▶ **SOURCE TEXT**:
•••

However, if the character feels impossibly dangerous, mythic, cursed, reality-breaking, divine, eldritch, or beyond the authority of the issuing guild, the poster may assign a forbidden rare 7-star rating:
★★★★★★★ — Forbidden / Mythic Calamity / Reality-Class / Authority Cannot Engage
The 7-star rating should be EXTREMELY rare.
Do not use the 7-star rating unless the character’s design, aura, or prompt tone strongly suggests a once-in-history threat. It should feel like the poster system itself has failed.
A 7-star poster should feel like an emergency artifact rather than a normal wanted notice.
For 6-star targets, use a severe warning style such as:
BLACK SEAL WARNING
AVOID ON SIGHT
DO NOT ENGAGE
REPORT SIGHTINGS ONLY
THREAT BEYOND BOUNTY
CALAMITY-CLASS TARGET
For 7-star targets, use an even more terrifying emergency style such as:
FORBIDDEN SEAL WARNING
MYTHIC CALAMITY NOTICE
REALITY-CLASS INCIDENT
AUTHORITY CANNOT ENGAGE
DIVINE INCIDENT
UNREGISTERED APOCALYPSE
CROWN-SEAL FAILURE
REWARD / BOUNTY LOGIC:
Include a reward line by default.
The reward should reflect the character’s danger level, setting, and tone.
Examples by tier:
★☆☆☆☆:
500 Gold
1,500 Gold and one rare book
One free meal and official thanks
★★☆☆☆:
3,000 Gold
5,000 Gold
Guild voucher and apology paperwork
★★★☆☆:
15,000 Gold
25,000 Gold
Payment doubled if captured alive
★★★★☆:
100,000 Gold
Royal commission
Full pardon for minor crimes
★★★★★:
250,000 Gold
500,000 Gold
Immediate audience with the crown
★★★★★★:
For 6-star targets, the reward may be replaced by a warning instead of money.
Examples:
Your life is not worth the reward.
No sum is sufficient.
Survival is considered compensation enough.
Capture not advised under any circumstances.
If you are reading this and already found them, run.
Crown accepts no liability for your death.
Posthumous recognition may be awarded.
Do not engage. Report sightings only.
★★★★★★★:
For 7-star targets, replace the normal reward with a survival warning or catastrophic notice.
Examples:
No reward. No recovery.
Survival is the only prize.
The Crown denies issuing this notice.
Do not pursue. Do not bargain. Do not look back.
If sighted, evacuate the province.
Your bloodline has been informed.
This bounty has been retired due to casualties.
The reward was withdrawn after the last guild vanished.
CHARGES / OFFENSES:
The charges should be character-specific, not generic.
They may be serious, funny, poetic, dramatic, or absurd depending on @Tone.
Examples:
A fiery chaotic character:
Setting three kitchens on fire “to test the ambiance.”
Verbal assault.
Resisting common sense.
Unauthorized arson of dignity.
A gentle peaceful character:
Repeatedly assisting a known menace through inaction.
Unauthorized peacekeeping.
Excessive tolerance of chaos.

•••

▶ **MATERIALS PROVIDED**:
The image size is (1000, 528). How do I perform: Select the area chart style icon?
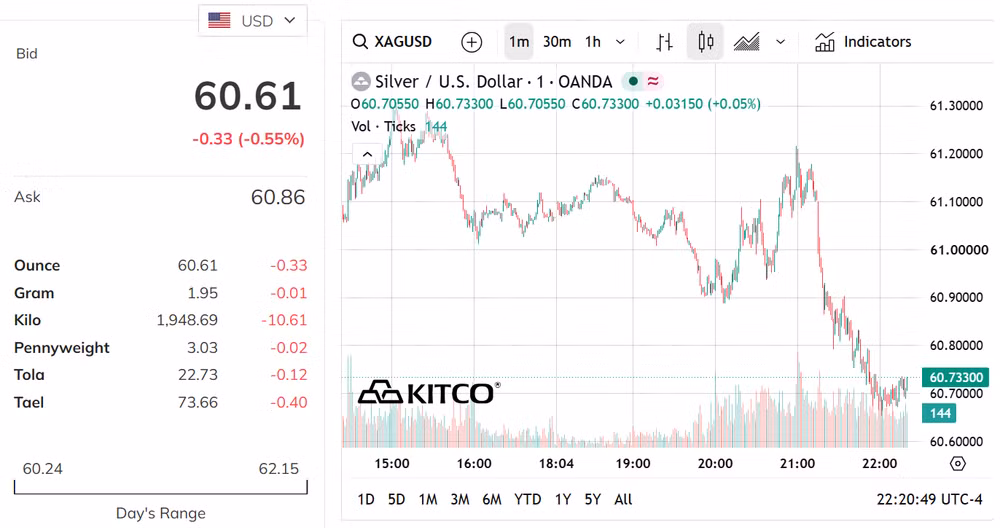coord(746,42)
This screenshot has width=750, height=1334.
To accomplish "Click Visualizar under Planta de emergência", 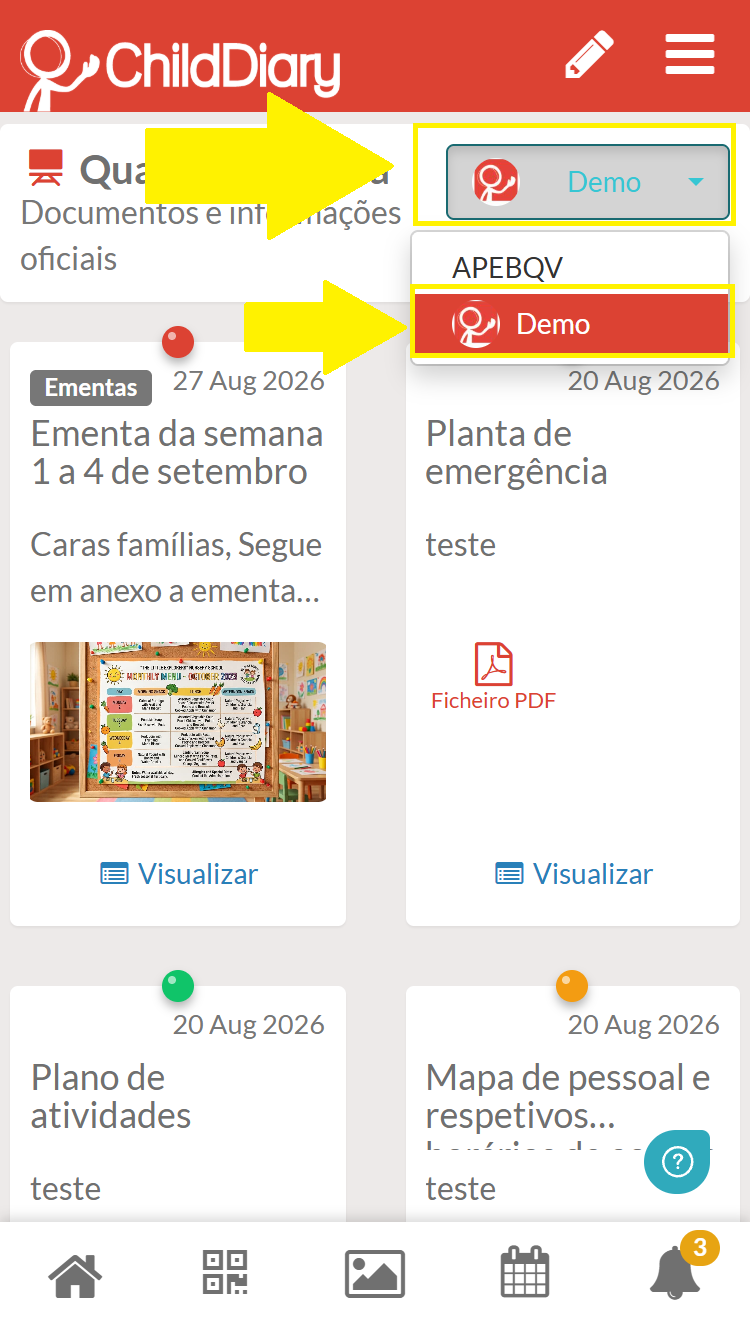I will point(574,874).
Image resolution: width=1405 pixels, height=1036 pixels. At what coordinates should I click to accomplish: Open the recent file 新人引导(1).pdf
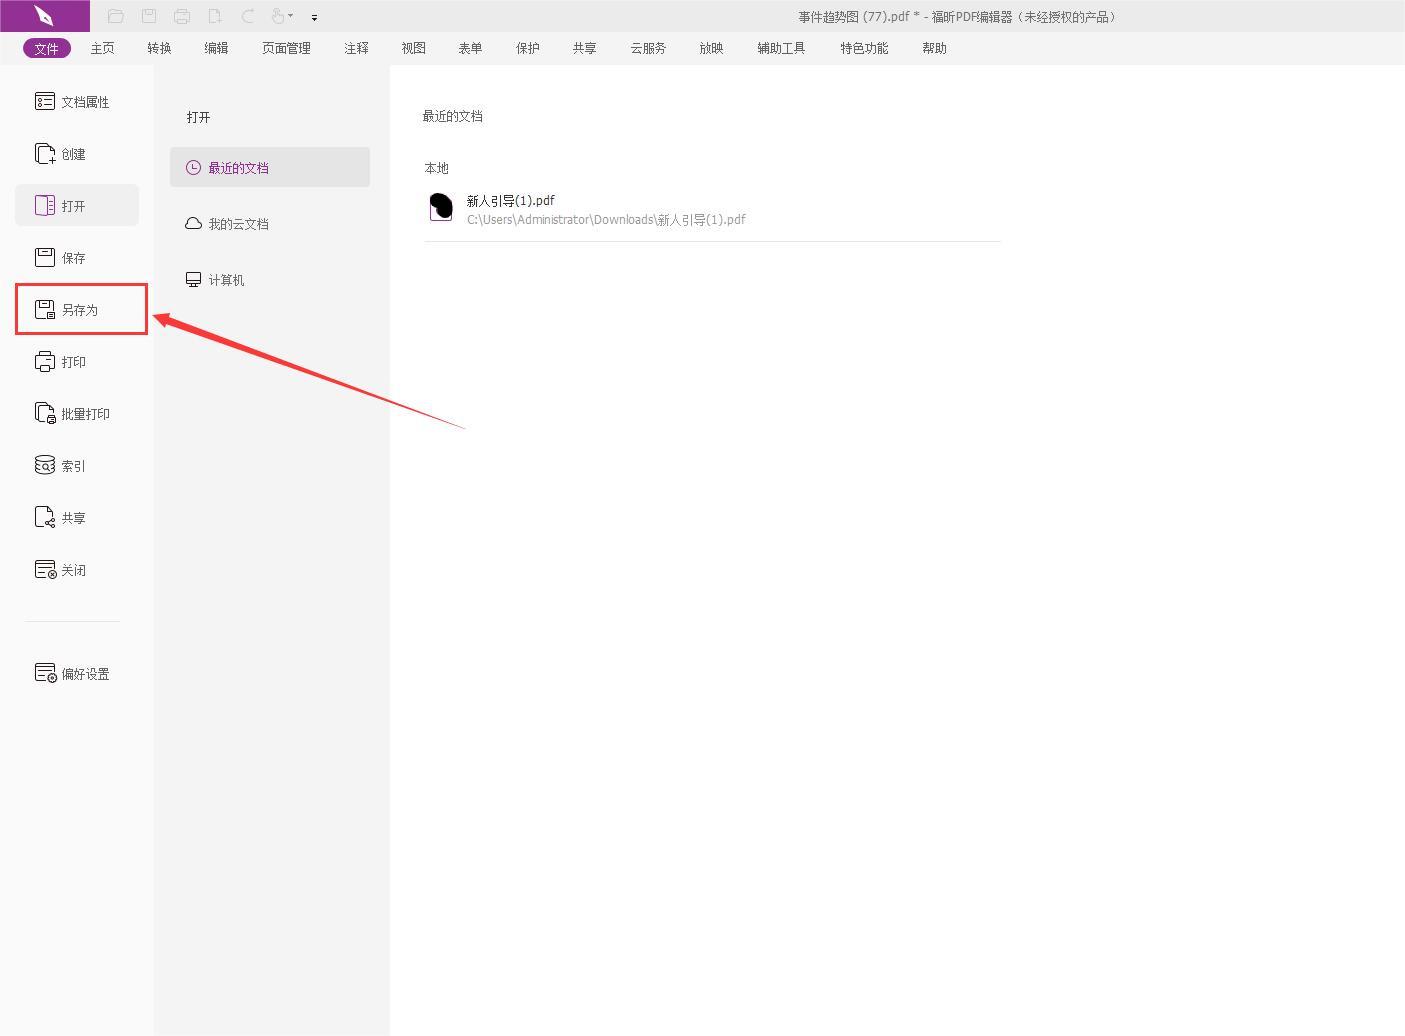[510, 201]

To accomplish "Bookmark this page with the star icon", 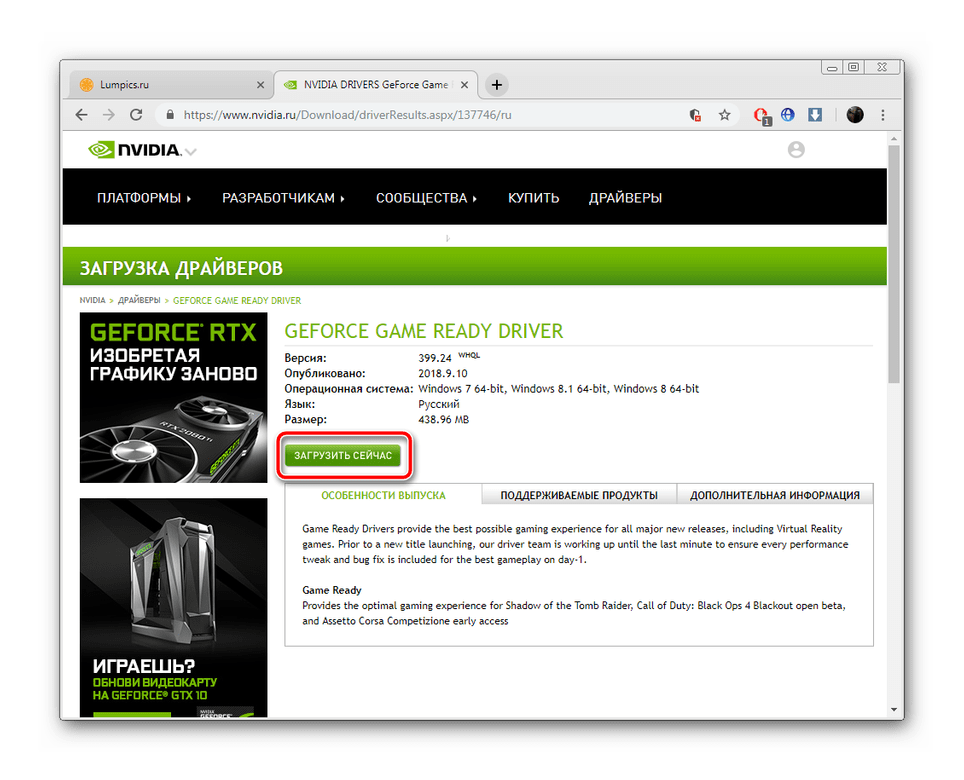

•••

▶ **INSTRUCTIONS**:
a – Could you quote the records verbatim, starting with the line that contains "Image resolution: width=1405" and going on through the end of the records, with the pictures left out?
b – Can you extend the wanted-poster guidelines beyond their last line?

▶ **ANSWERS BY TASK**:
a –
Image resolution: width=1405 pixels, height=1036 pixels. At what coordinates should I click to accomplish: Open the recent file 新人引导(1).pdf
[510, 201]

To accomplish "Bookmark this page with the star icon", 

b –
Apologizing while under arrest.
A regal character:
Unlawful possession of overwhelming majesty.
Moonlit intimidation.
Destruction of weak resolve.
Excessive royal presence.
A celestial / angelic character:
Unauthorized morale restoration.
Possession of excessive grace.
Inspiring bystanders without a permit.
Illegal levels of encouragement.
A gothic / ominous character:
Unknown.
Suspicious silence.
Intimidation by presence alone.
Possession of forbidden aura.
Disturbing the confidence of trained officials.
A 7-star mythic calamity:
Unauthorized existence beyond sanctioned reality.
Collapse of multiple response units.
Incitement of prophecy, dread, or mass panic.
Refusal to obey divine, royal, or natural law.
Presence correlated with disappearance of previous hunters.
RANDOM FACT:
Include one short random fact that reveals personality.
It should be funny, ominous, charming, or lore-flavoured.
Examples:
Claims every disaster was “technically under control.”
Has apologized while being arrested.
Criminals have surrendered after being called “disappointing.”
Witnesses forgot their own names after making eye contact.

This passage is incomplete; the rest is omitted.